■ **YOUR TASK**: Among the entries below, one stretch runs from the line that contains "You are a GUI" through the line that contains "Viewport: 2436px width, 1086px height.". Repeat that stretch exactly, ends included, and only that.

■ **PROVIDED DATA**:
BEGIN

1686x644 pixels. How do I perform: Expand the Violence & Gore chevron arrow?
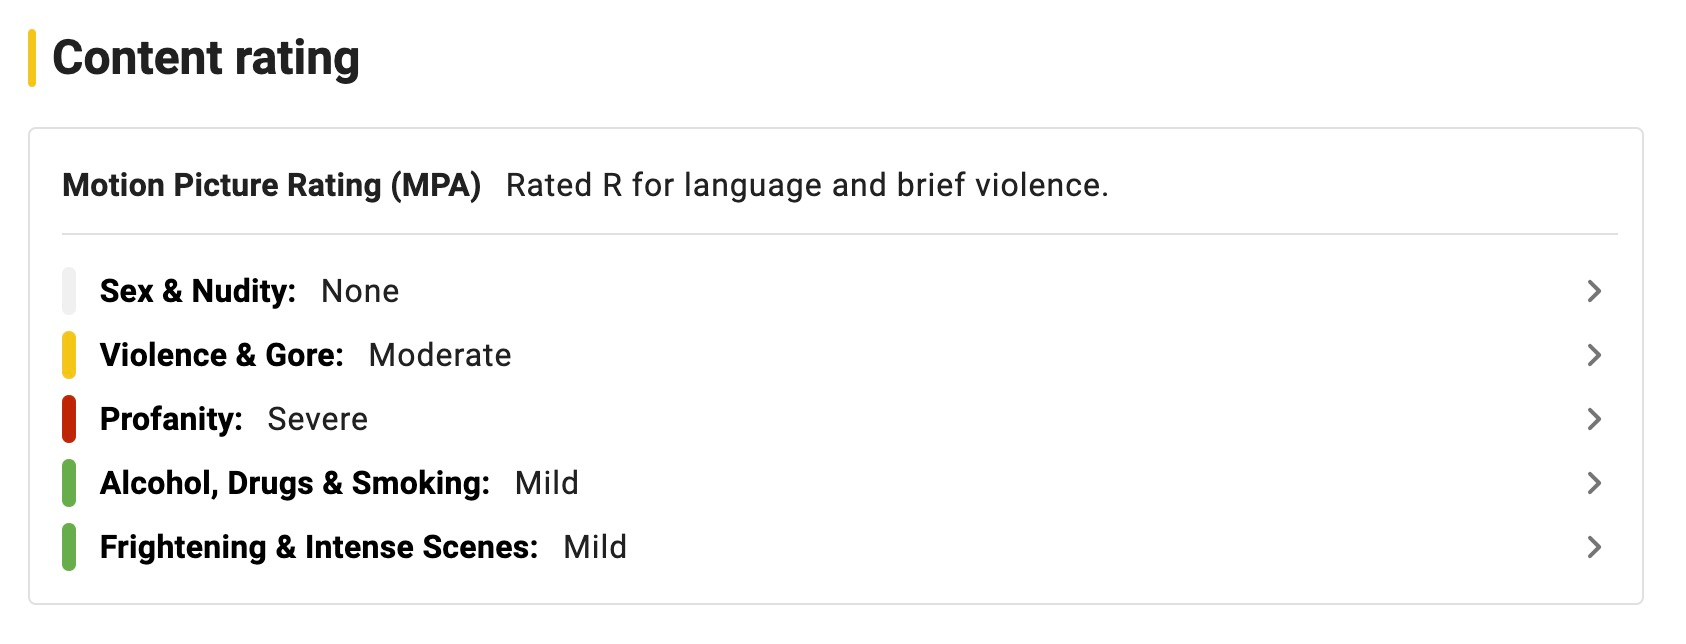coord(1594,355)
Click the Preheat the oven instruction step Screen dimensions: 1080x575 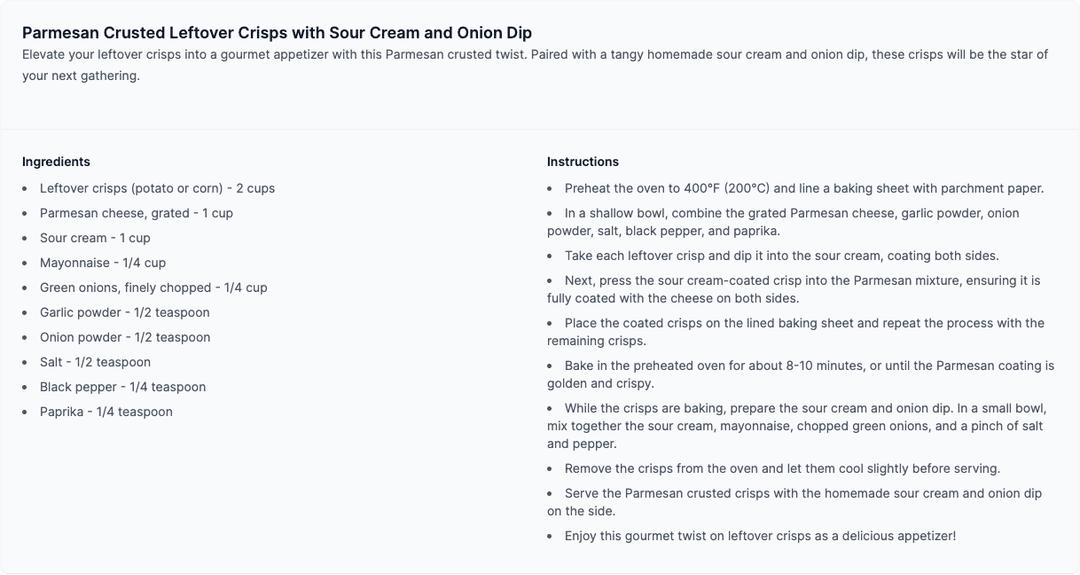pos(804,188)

END
BEGIN

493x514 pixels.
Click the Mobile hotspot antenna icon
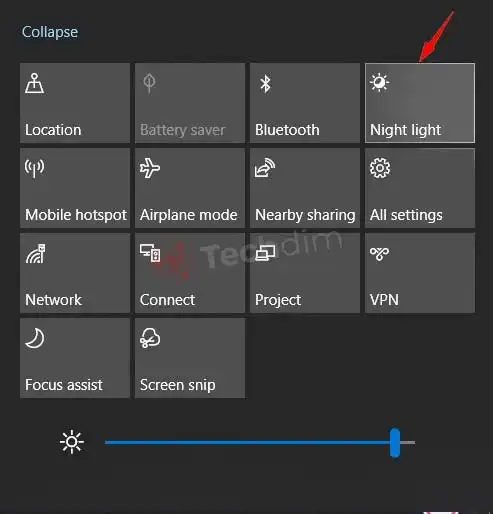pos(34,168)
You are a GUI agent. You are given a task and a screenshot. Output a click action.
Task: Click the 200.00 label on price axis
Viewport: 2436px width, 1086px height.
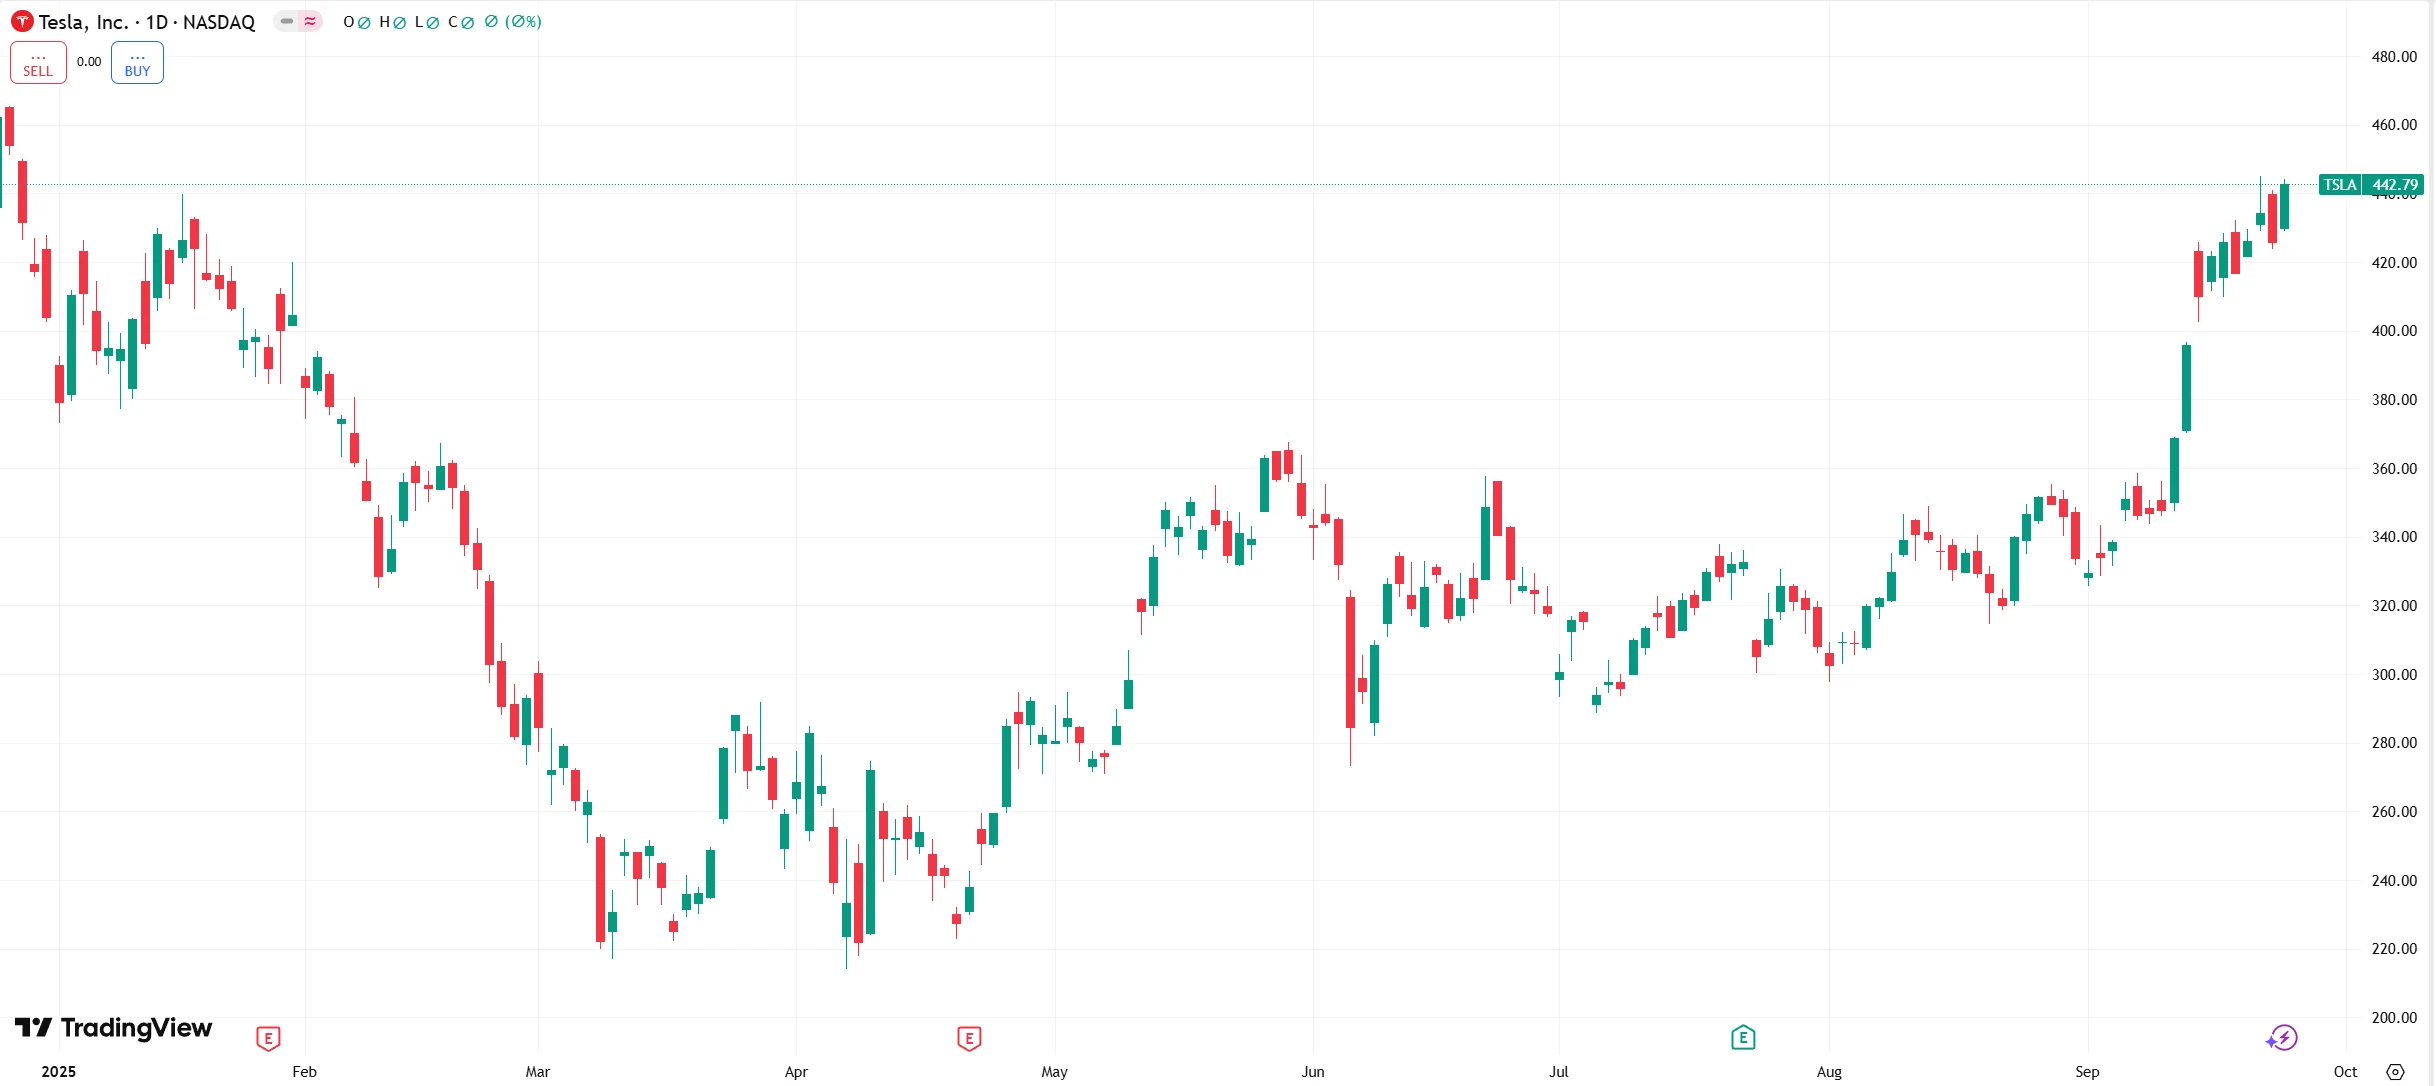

END

■ **EXERCISE OUTPUT**:
You are a GUI agent. You are given a task and a screenshot. Output a click action.
Task: Click the 200.00 label on price axis
Viewport: 2436px width, 1086px height.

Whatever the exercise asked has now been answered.